Can you recast the entries from the line with "This screenshot has height=252, width=360." through the end of the entries as a JSON list of strings, one string per line, leaving out blank lines?

**ENTRIES SHOWN**
-=-=-=-=-
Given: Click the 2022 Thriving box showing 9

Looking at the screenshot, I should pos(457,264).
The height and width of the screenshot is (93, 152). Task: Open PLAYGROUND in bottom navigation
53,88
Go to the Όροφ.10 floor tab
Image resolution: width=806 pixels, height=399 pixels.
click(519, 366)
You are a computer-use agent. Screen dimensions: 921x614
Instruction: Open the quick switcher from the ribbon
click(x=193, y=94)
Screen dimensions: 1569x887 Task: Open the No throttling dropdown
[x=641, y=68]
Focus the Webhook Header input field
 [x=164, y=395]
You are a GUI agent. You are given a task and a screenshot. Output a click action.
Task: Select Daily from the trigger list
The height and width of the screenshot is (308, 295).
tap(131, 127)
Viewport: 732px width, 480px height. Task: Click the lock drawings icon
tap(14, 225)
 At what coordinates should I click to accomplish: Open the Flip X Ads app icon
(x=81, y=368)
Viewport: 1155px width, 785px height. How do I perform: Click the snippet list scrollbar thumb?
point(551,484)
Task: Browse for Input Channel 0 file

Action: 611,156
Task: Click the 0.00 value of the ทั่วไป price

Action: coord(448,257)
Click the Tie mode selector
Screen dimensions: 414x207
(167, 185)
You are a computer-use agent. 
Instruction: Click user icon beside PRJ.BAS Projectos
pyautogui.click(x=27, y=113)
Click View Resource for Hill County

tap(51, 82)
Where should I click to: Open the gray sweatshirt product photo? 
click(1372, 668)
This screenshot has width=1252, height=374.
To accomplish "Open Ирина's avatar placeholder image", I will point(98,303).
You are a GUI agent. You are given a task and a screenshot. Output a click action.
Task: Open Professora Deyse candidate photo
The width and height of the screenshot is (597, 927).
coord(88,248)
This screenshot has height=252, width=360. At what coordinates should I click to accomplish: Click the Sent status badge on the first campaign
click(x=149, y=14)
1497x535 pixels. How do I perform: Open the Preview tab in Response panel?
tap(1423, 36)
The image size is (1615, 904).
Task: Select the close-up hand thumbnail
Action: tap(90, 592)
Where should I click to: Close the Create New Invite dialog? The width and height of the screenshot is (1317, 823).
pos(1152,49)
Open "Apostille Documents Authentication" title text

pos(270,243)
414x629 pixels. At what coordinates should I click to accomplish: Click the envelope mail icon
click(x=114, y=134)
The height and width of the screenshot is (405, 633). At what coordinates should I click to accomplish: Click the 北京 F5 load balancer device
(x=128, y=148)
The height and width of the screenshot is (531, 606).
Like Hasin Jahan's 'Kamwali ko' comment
-=-=-=-=-
**SOLVED PROBLEM**
[
  "This screenshot has height=252, width=360. At what coordinates should I click to accomplish: Click the Sent status badge on the first campaign",
  "click(x=149, y=14)",
  "1497x535 pixels. How do I perform: Open the Preview tab in Response panel?",
  "tap(1423, 36)",
  "The image size is (1615, 904).",
  "Task: Select the close-up hand thumbnail",
  "Action: tap(90, 592)",
  "Where should I click to: Close the Create New Invite dialog? The width and height of the screenshot is (1317, 823).",
  "pos(1152,49)",
  "Open \"Apostille Documents Authentication\" title text",
  "pos(270,243)",
  "414x629 pixels. At what coordinates should I click to accomplish: Click the envelope mail icon",
  "click(x=114, y=134)",
  "The height and width of the screenshot is (405, 633). At what coordinates should I click to accomplish: Click the 北京 F5 load balancer device",
  "(x=128, y=148)",
  "The height and width of the screenshot is (531, 606).",
  "Like Hasin Jahan's 'Kamwali ko' comment"
]